5 Reasons to Choose an Independent Trustee Over a Family Member
Estate PlanningOriginal Post from Focus Partners
One of the most important decisions you’ll make during estate planning is choosing who will serve as your trustee after you pass away. For many families, the instinct is to choose a spouse, sibling, or trusted friend. On the surface, this feels natural. Who better to handle your affairs than someone who knows you best?
However, I’ve worked with thousands of clients and reviewed numerous estate plans. I’ve seen the same challenge play out repeatedly: Asking a loved one to serve as trustee can create more burden than benefit.
Here are five reasons why naming an independent corporate trustee may serve you and your loved ones better in the long run.
1. It’s Often a Thankless Job
Managing a trust is not simple. Trustees must inventory accounts, coordinate with professionals, and handle countless administrative tasks. It can take months or even years to fully execute a trust.
Along the way, beneficiaries often grow impatient with delays, leaving the trustee caught in the middle. Despite best efforts, it’s rare that anyone appreciates the trustee for the time and sacrifice.
2. Give Loved Ones Time to Grieve
Trustees must begin performing their duties immediately following the death. This includes handling bills, locating assets, managing debts, and coordinating with attorneys and advisors. When friends or family members are the appointed trustee, these responsibilities leave little time to grieve. Choosing an independent trustee allows your loved ones to focus on what matters most—honoring your life and supporting each other.
3. Personal Risk Without Reward
Many people don’t realize that serving as a trustee carries a personal fiduciary duty. The trustee can be held personally responsible for mishandling financial affairs, even if it’s unintentional. It’s all risk, with no compensation or reward, for the family member who steps up. Corporate trustees, on the other hand, carry insurance and have experience in shouldering this responsibility.
4. Continuity With Your Professional Team
An independent trustee can seamlessly coordinate with your existing accountant, financial advisor, and estate planner. This team is already familiar with your estate planning documents and trust agreement. Meanwhile, a family member may start from scratch. An independent can keep the network of professionals you already trust in place to preserve your vision and legacy.
5. Impartial, Independent Decisions
To put it mildly, family dynamics can be complicated, especially when it comes to finances. Disputes often arise when beneficiaries request distributions for assets like cars, real estate, or business investments.
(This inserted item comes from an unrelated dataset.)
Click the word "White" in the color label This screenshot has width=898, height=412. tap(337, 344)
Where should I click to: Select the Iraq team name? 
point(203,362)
An independent, objective trustee removes the emotional element. They evaluate these decisions in line with the trust documents and the long-term health of the estate. This neutrality may help preserve family harmony by removing relatives from the “bad guy” role.
Preserving Personal Relationships and Protecting Legacies
By naming a corporate trustee, you give your loved ones the chance to simply be family. This frees them from the administrative burden and shields them from personal liability. Independent trustees bring expertise, continuity, and impartiality that most family members cannot provide.